**Seçili Metin**

* * * *

Petrol-İş Sendikası Gebze Şube Başkanı Süleyman Akyüz, Türkiye tarihinde ender görülen eylemlerden biri yaptıklarını Petrol-İş Genel Merkezi, Gebze Şubesi ve atılan işçilerle birlikte yürüttüklerini belirterek başladığı konuşmasında özetle şunları kaydetti:
DUYMASI GEREKENLER DUYMADI
Tabi ki mücadele ettik. Sesimizi Türkiye’yi hemen her tarafına yaydık. Ülke sınırlarını aşıp dünyanın duymasına rağmen ne yazık ki duyması, kulak vermesi gerekenler, hareket etmesi gerekenler etmemiştir. O yüzden işçi sınıfının birlikte yürümek, hareket etmek, mücadele etmekten başka şanslarının olmadığını bütün dünyaya örnek olarak göstermiştir bu eylemlilik.
DUVARLAR SETLER ÇEKİLDİ
Sonucu itibariyle kim nereye çekerse çeksin bu eylemlilik, zaten zaferdir. 297 gün her türlü koşul ve şartlarda direnmiş, mücadelesini vermiş; siyasal, sosyal, ekonomik ve sendikal mücadelesini vermiş bir aile olduk. Önümüze hep duvarlar, setler çekildi.

* * * *

**Sağlanan Veriler**

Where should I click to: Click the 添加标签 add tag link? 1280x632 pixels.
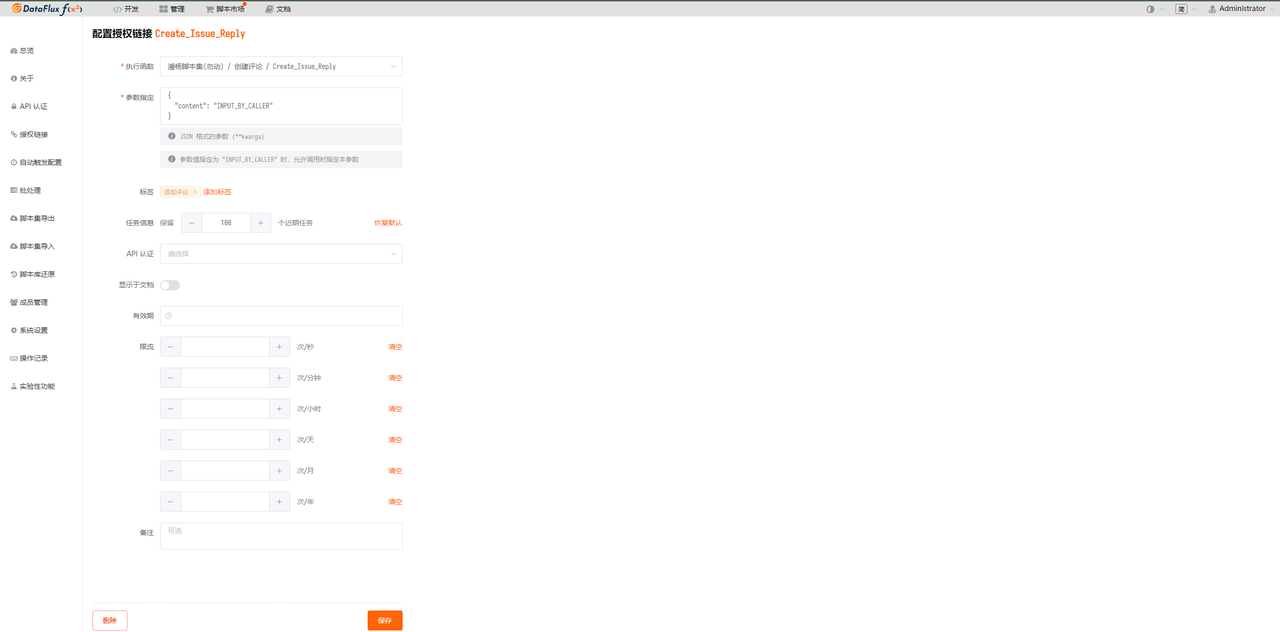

* * * *

**Yönergeler**
1 > Petrol-İş eylemine dair konuşmada, verilen mücadeleyi niteleyen sıfatların tamamını listeleyin.
2 > Petrol-İş eylemine dair konuşmayı, son cümlenin ardından gelecek bir paragrafla sürdürün.

**Nihai Yanıtlar**
1 >
siyasal
sosyal
ekonomik
sendikal

2 >
ALLAH’IN GÜNEŞİNİ BİZDEN ESİRGEDİLER
Dünyada birçok savaşlar kavgalar olmuş sonuçta taraflar bir masa etrafında bir araya gelip konuşmuşlardır. Ama ne yazık ki burada bu ortam sağlanamamıştır. Buna rağmen mücadele sürdü. Allah’ın güneşini bile bizden esirgediler. O yüzden kolay mücadele edilmedi. Bu insanları bir arada tutup mücadeleyi yaşatmak sürdürmek kolay değil. Hem bölgemiz ve ülkemizde hem yurt dışında bize maddi, manevi, ayni desteği olan tüm sendikalara, sivil toplum örgütlerine ve siyasi partilere teşekkür ederim. Burada gerçek emek dostlarını da, günü kurtaranları da gördük. Hiç uğramayanları da biliyoruz.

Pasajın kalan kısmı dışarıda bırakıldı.